→ What you need to do:
[1] Using the passage on BLT training cost and noise robustness, decide whether each statement agrees with it. For each, answer yes or no and quote the deciding words. (a) LoRA training of BLT on SST-2 took about 16 minutes. (b) Noise is applied only at test time. (c) BLT has higher per-step throughput because fewer parameters are optimized.
[2] Answer these questions from the passage on BLT training cost and noise robustness, one per line:
(a) On what hardware were the training times measured?
(b) Which tokenizer breaks a typo like "pnuemonia" into unfamiliar subwords?
(c) At what perturbation rates is noise applied in the evaluations?
[3] Extend the passage on BLT training cost and noise robustness by writing what comes after its last sentence.

The cost is wall-clock time. BLT’s byte-level processing combined with the 1B backbone makes forward passes expensive. LoRA training on SST-2 took approximately 2.4 hours, against approximately 16 minutes for BERT-Base on the same hardware (Quadro GV100, 32GB). Per-step throughput is lower for BLT, even though we are optimising fewer parameters. Whether this trade-off is acceptable depends on whether the binding constraint in a given workflow is engineer time, GPU time, or final accuracy.

Side-by-side comparison of trainable parameters vs. achieved accuracy across models

And About Noise

The hypothesis motivating this whole line of work is that byte-level models should be more robust to character-level noise than tokenizer-based models, because they do not rely on a fixed vocabulary. When BERT encounters a typo such as “pnuemonia”, the WordPiece tokenizer fragments it into unfamiliar subwords, and the resulting representation is unlikely to resemble the clean version. A byte-level model, in principle, sees only a slightly different byte sequence flowing through the same machinery; patch boundaries may shift, but no part of the input is lost to out-of-vocabulary handling.

We are running noise robustness evaluations now: random character substitution, insertion, deletion, and adjacent swaps at 10%, 20%, and 30% perturbation rates. Noise is applied at test time only; models are trained on clean data. This setup is intended to isolate intrinsic robustness from learned recovery.

→ Supplied data:

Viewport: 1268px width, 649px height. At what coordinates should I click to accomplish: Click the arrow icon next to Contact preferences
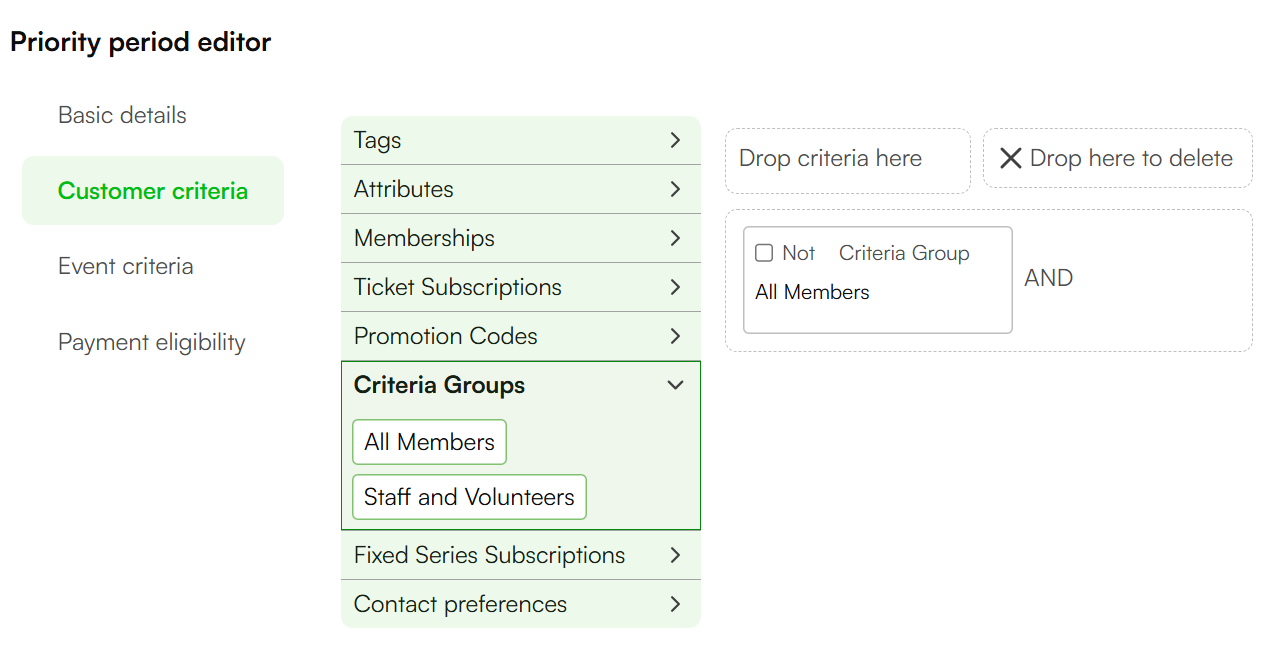[x=675, y=604]
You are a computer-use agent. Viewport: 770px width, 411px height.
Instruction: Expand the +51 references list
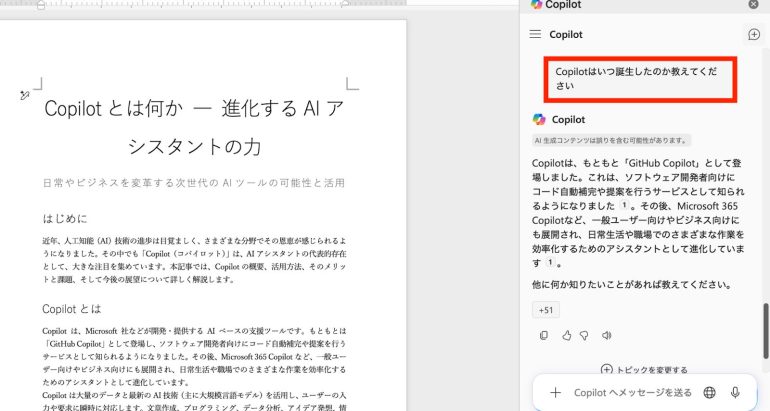coord(546,310)
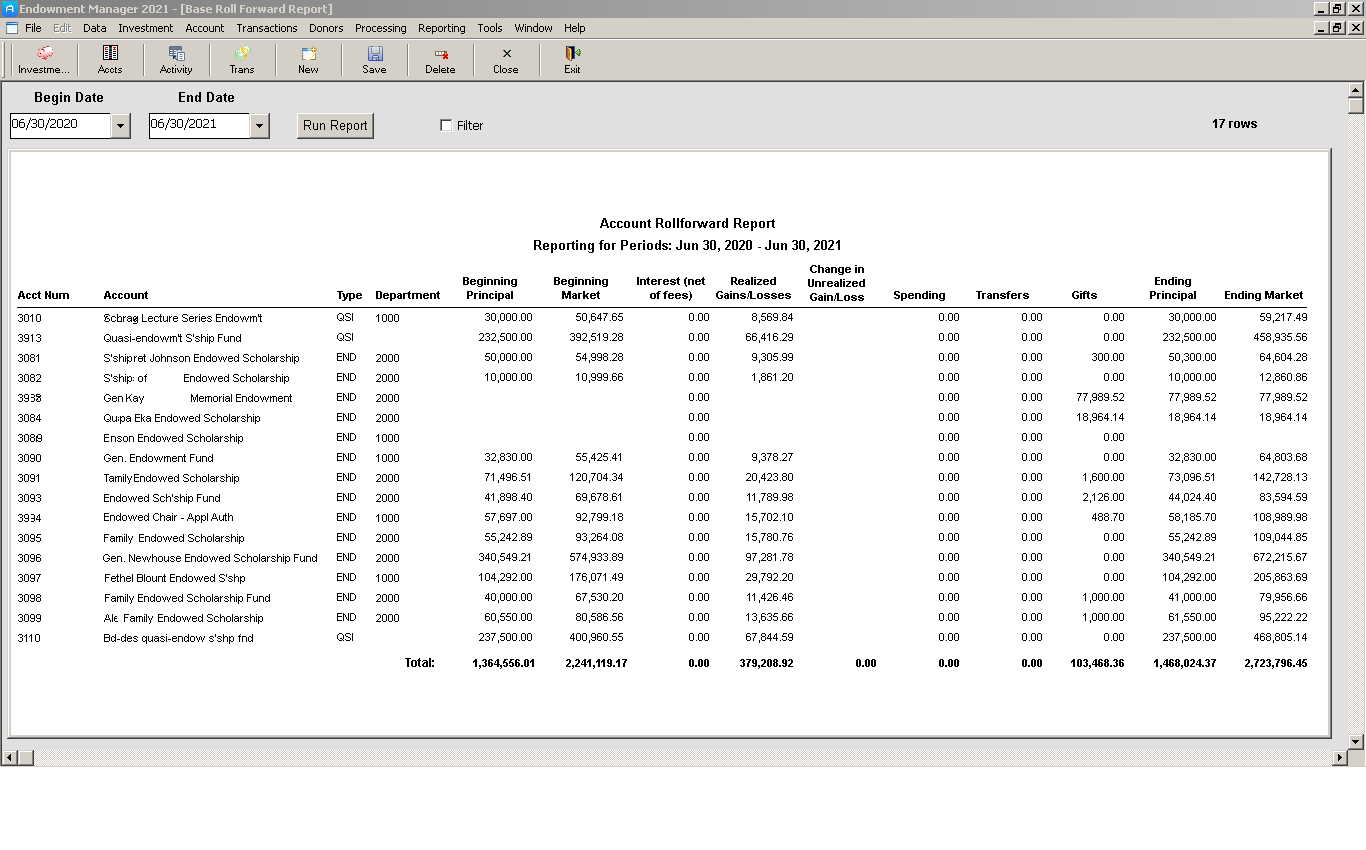Click inside the Begin Date field
1366x850 pixels.
point(60,125)
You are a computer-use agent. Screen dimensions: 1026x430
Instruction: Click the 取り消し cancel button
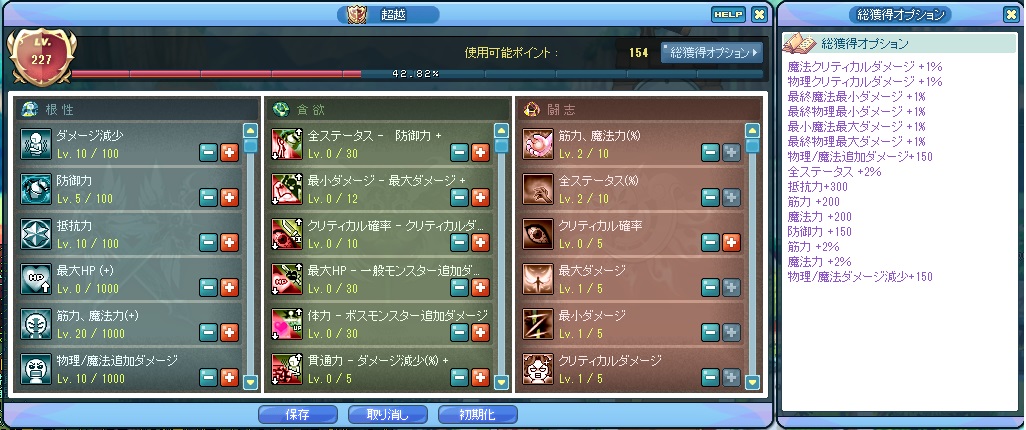(388, 414)
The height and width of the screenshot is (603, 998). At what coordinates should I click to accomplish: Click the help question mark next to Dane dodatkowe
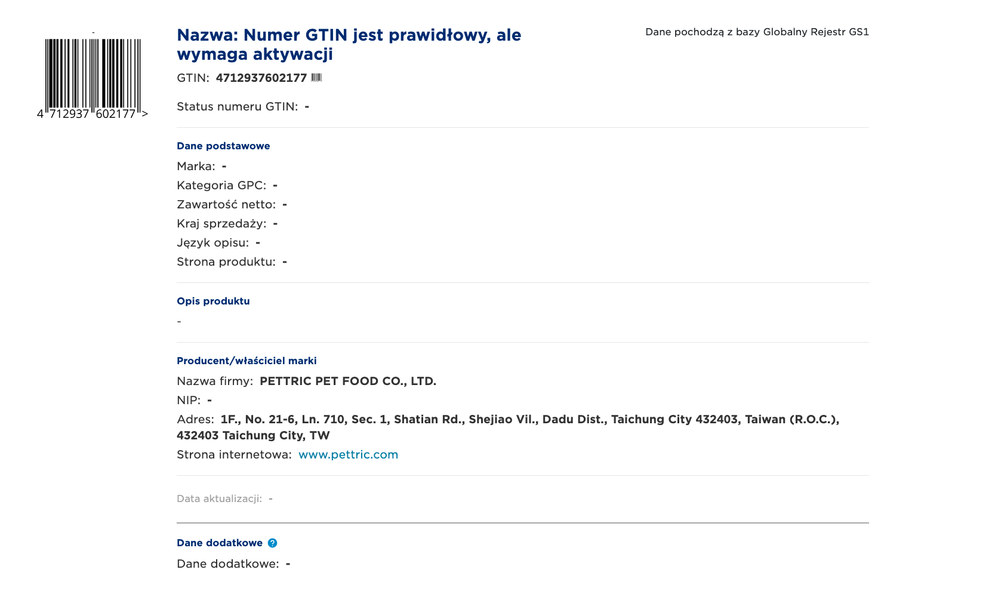coord(272,543)
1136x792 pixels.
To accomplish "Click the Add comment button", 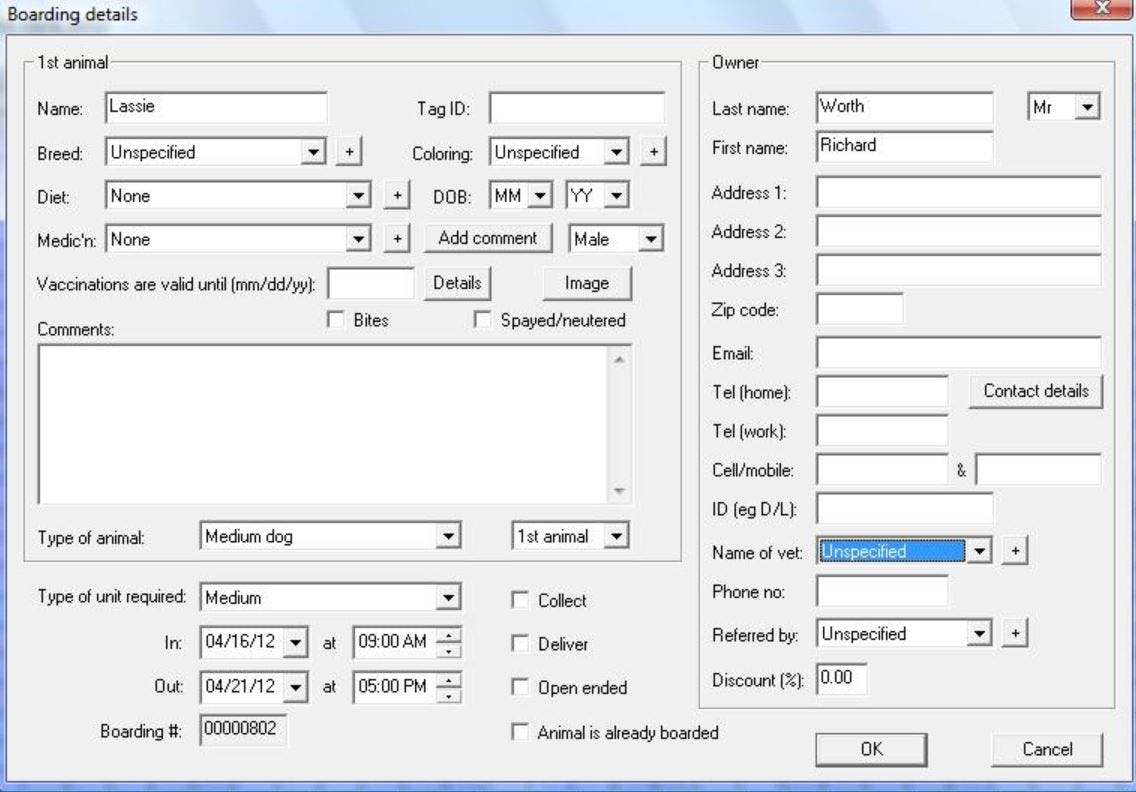I will [x=488, y=238].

→ Results of the exercise:
[1]
(a) No: "LoRA training on SST-2 took approximately 2.4 hours, against approximately 16 minutes for BERT-Base"
(b) Yes: "Noise is applied at test time only; models are trained on clean data."
(c) No: "Per-step throughput is lower for BLT, even though we are optimising fewer parameters."

[2]
(a) A Quadro GV100 with 32GB
(b) The WordPiece tokenizer
(c) 10%, 20%, and 30%

[3]
Preliminary results, under 10% random character substitution:

  • BERT-Base: 92.2% to 69.5% (drop of 22.7 points)
  • RoBERTa-Base: 93.3% to 75.7% (drop of 17.6 points)
  • ByT5-Small: 88.2% to 79.4% (drop of 8.8 points)

In these runs, ByT5 lost less than half as much accuracy as BERT under the same perturbation. This is consistent with the byte-level hypothesis on this single noise type at one perturbation rate. We have not yet evaluated BLT under the same conditions. Whether BLT’s degradation will be smaller than ByT5’s, comparable, or worse is currently a prediction we have not tested.

Noise robustness comparison showing accuracy degradation under character substitution noise, with BLT's preliminary trajectory shown as a dashed line

Full noise robustness numbers, including clinically realistic perturbations such as abbreviation expansion, casing loss, and PHI-mask insertion, will appear in the next note. We are also examining whether BLT’s patch boundaries remain stable under noise. Initial inspection suggests they shift, which would have implications for how the model handles perturbed inputs and is worth investigating in its own right.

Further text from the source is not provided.